Yes. Nicky had no doubts about that, but knowing it was just the start. They still didn’t have a lot of answers.
“Obviously Conceptions Fertility Clinic was onto you,” Holden continued a moment later. “That’s why they sent that thug to your house. Where are the files and recordings?”
Nicky hesitated only because she’d been so terrified of the kidnappers finding them. It was the only thing she had to bargain with them in case she hadn’t been able to find the baby. But now that she had her nephew—their nephew, she mentally corrected—there was no reason to keep them hidden.
Well, except for the sickening dread of what Holden and the others might find when they reviewed them.
She adjusted the baby’s position in her arms so she could take the notepad and pen from the table and write down the storage cloud and her password. “I don’t know what all the files mean,” Nicky explained. “Some are just numbers and code, and I wasn’t able to connect them to any names in the Conceptions database.”
A muscle flickered in Holden’s jaw when he took the notepad with the info. “You should have come to me or the cops the moment you found out what was going on.”
“There was no time—”
“So help me,” he interrupted, “you better not have withheld this because you wanted to do a story on it.”
It felt as if he’d slapped her, and Nicky flinched.
More of Holden’s jaw muscles flickered. “Sorry, but you don’t have a good track record when it comes to this sort of thing.”
No. She didn’t. She’d often put the story ahead of a lot of things, including other people’s safety. “I learned my lesson with your brother.”
And it wasn’t something she would forget anytime soon. She’d almost gotten Drury killed by withholding some evidence too long. Nicky had been working with a CPA who was helping her gather information on a crime family.
A crime family who’d done business with her father.

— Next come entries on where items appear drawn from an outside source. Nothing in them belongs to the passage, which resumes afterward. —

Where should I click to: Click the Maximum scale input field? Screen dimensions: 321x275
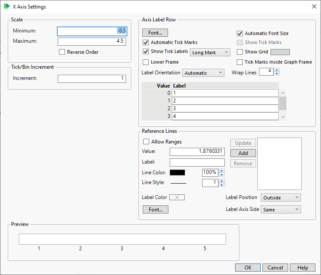click(91, 41)

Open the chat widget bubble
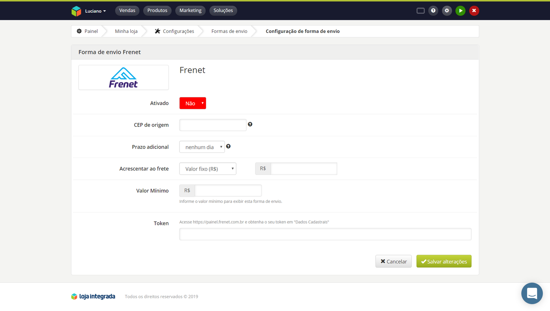532,293
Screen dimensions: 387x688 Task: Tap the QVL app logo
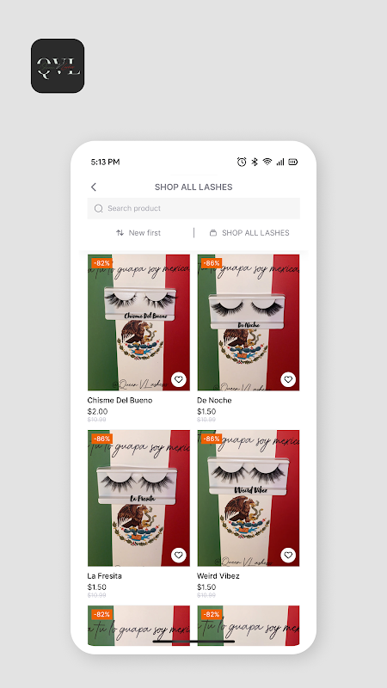(x=58, y=66)
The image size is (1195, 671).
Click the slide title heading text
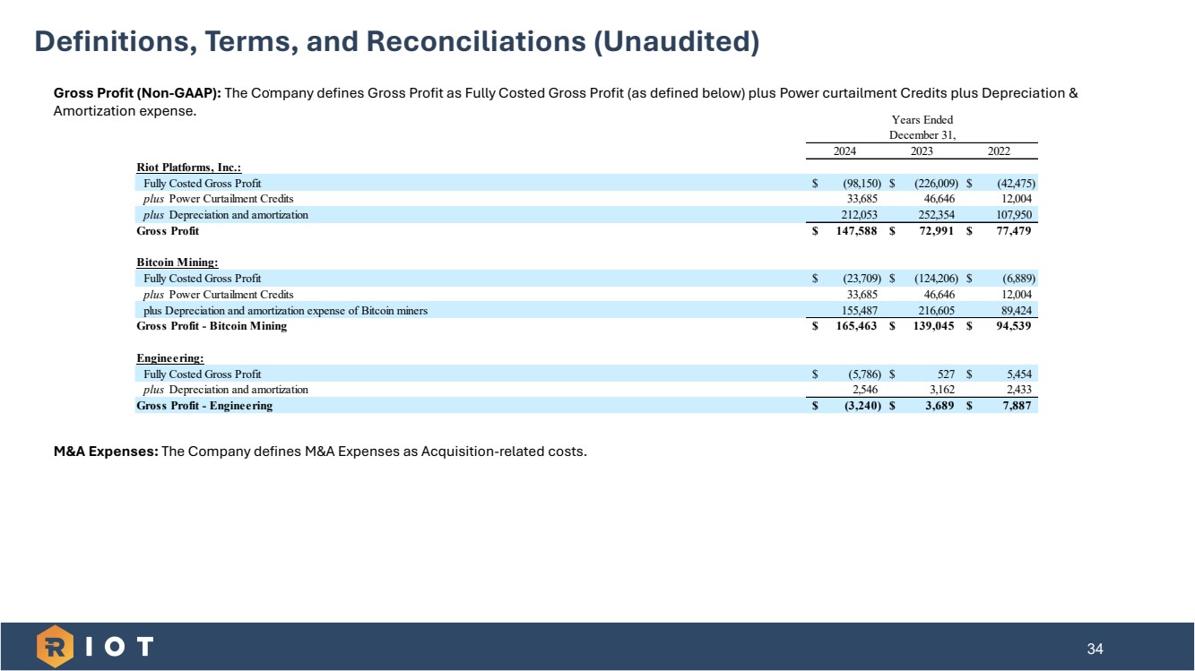point(396,41)
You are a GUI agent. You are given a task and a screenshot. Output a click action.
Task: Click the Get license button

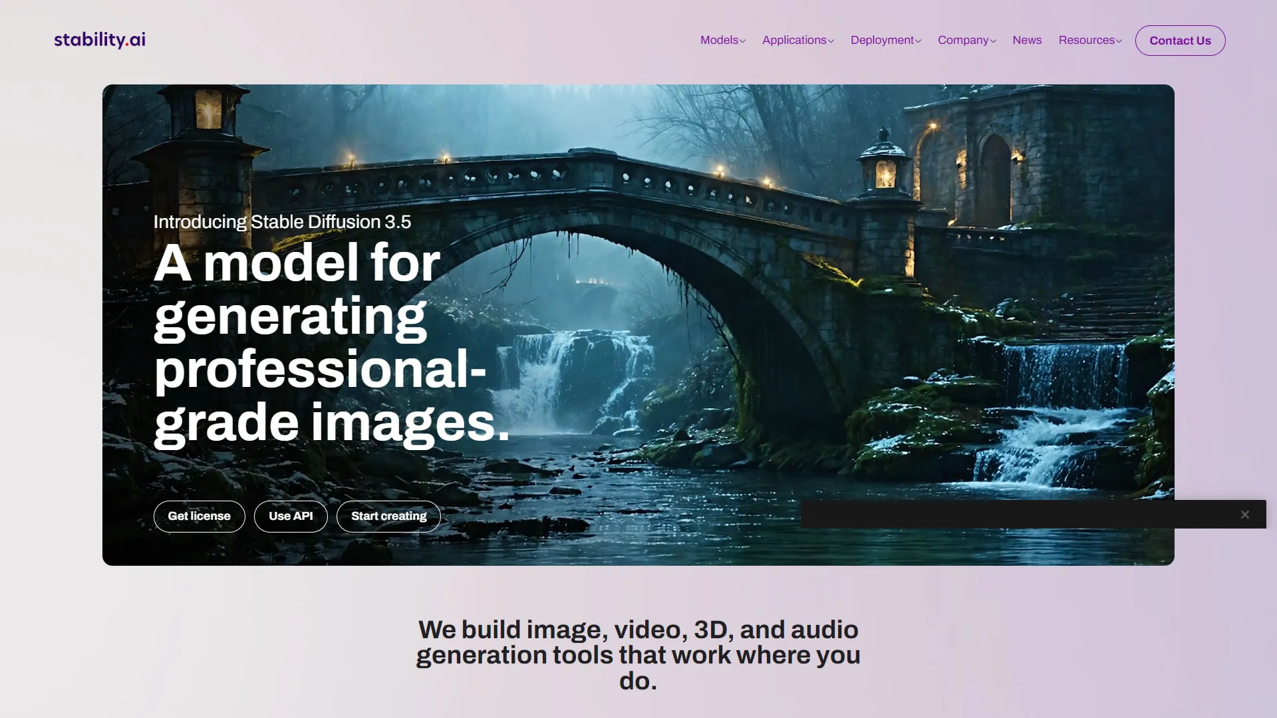click(199, 516)
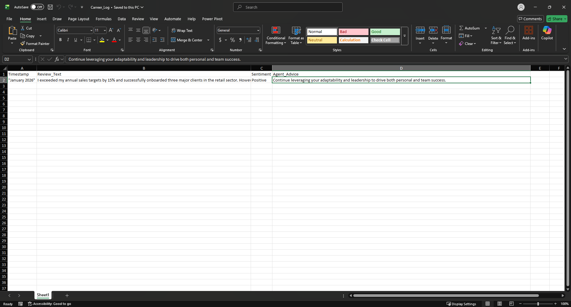The image size is (571, 307).
Task: Switch to the Page Layout tab
Action: (79, 19)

But the research had taken much longer than Nicky had expected. By the time she had given it to Drury, the crime family had been alerted, probably her father had, too, and Drury essentially walked into a trap. He’d nearly been killed by people he possibly could have arrested hours earlier if Nicky hadn’t been digging for more.
It wouldn’t do any good to tell Holden that she’d been searching for more evidence to put Drury’s attackers away for life. It wouldn’t do any good to tell him she was sorry. Or that she hadn’t lied or withheld anything to protect her father. Sometimes, she felt as if she was drowning in the water under that particular bridge.